WHAT YOU ARE ASKED TO DO – Every line below that carries the word "agent" needs to be copied.

RECORD EXCERPTS –

[Start of Attachment]

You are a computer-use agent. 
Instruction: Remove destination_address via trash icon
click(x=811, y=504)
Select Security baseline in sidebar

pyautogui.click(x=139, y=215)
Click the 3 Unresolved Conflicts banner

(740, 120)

[End of Attachment]
[Start of Attachment]

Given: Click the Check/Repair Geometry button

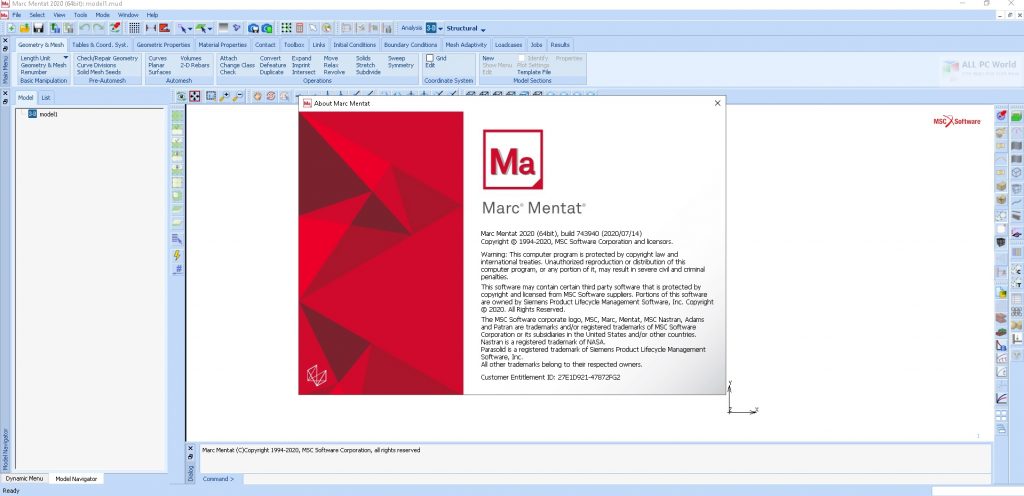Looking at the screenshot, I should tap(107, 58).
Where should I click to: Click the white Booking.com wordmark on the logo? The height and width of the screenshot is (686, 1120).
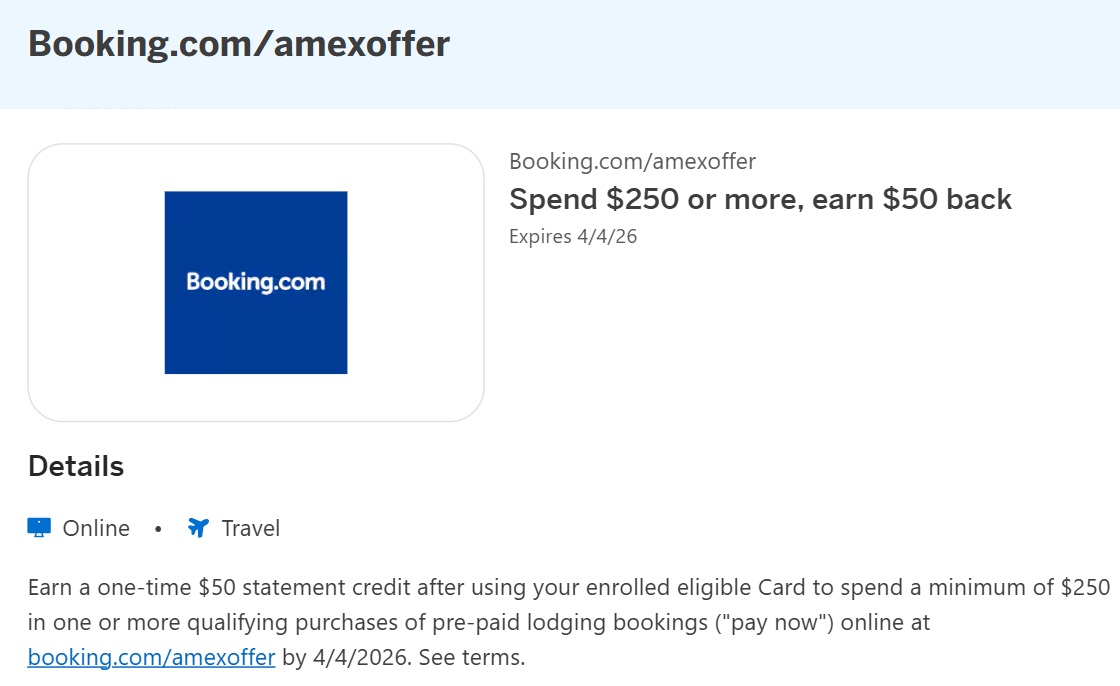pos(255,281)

[End of Attachment]
[Start of Attachment]

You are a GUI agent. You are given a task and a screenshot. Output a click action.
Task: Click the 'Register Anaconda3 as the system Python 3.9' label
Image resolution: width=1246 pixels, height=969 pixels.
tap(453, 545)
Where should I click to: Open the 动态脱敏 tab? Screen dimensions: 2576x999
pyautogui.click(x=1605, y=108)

[End of Attachment]

SOLUTION –
You are a computer-use agent. 
You are a GUI agent. You are given a task and a screenshot. Output a click action.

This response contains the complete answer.